Hauptproblem liegt m.E. in der Schulden- u. Guthabenkonzentration innerhalb d. Sektoren auf wenige Akteure --> Nachfragedämpfung + soz. Ungleichheiten.

maximinus
 
02
Keine Schulden - kein Geld

Dass das so schwer zu verstehen ist.

@Heefcleeve

Gratuliere. Endlich ein Beitrag der auf den Grund geht.

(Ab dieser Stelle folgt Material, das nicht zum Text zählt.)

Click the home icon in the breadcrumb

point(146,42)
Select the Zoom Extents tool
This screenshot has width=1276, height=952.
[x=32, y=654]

Hat sich der Herr Frey auch schon mal überlegt dass die Zinsausgaben des Staates die Einnahmen der Privaten darstellen?
Es gibt in einem Fiat-Geldsystem keine Schuldenkrise. Die gegenwärtige Krise ist eine Krise eines falsch konzipierten Geldsystems- dem Euro

skkh
01
interessante these

und warum soll nur der staat schulden machen können die gegen die vermögen privater saldiert werden können?
es ist schon richtig dass sich aktiva und passiva ausgleichen müssen.
aber der private anleger kann sein guthaben in alle möglichen assets anlegen. sowohl in solche die rentieren (unternehmen und hier sowohl in fremd als auch in eigenkapital) als auch in rohstoffe zur wertsicherung und je nach verwendung in immobilien.
jede anlage würde der volkswirtschaft mehr bringen als die anlage in staatsanleihen deren rendite wiederum vom steuerzahler bezahlt wird.

Heefcleeve
00

Natürlich können auch Private Schulden machen. Darum schrieb ich ja von Netto-Guthaben (Vermögen abzüglich Schulden). Wenn sich der Privatsektor aber nicht mehr verschulden kann, weil gute Pfänder fehlen oder auch nur der Wille dazu nicht vorhanden ist, dann MUSS der Staat einspringen, um eine deflationäre Depression zu verhindern.

daBart
00

Und wer gleicht aus, wenn der Schuldner nicht mehr zahlen kann/will und das Vermögen abgewertet werden muss?

Heefcleeve
00

Also erstmal haftet der Kreditnehmer mit seinem Pfand. Reicht das nicht (zB wenn die Vermögenspreise einbrechen), dann geht es (theoretisch) dem Eigenkapital der Bank an den Kragen. Da ist meist nicht viel vorhanden, drum müssten die Gläubiger der Bank nun eigentlich ihre Forderungen in den Wind schreiben. Passiert aber nicht, weil der Staat die SparerInnen und Sparer unter allen Umständen (ja ja die Wählerstimmen) retten muss. Und Schütze Arsch im ersten Glied bei der Umverteilung ist natürlich ... der Steuerzahler/Transferleistungsbezieher.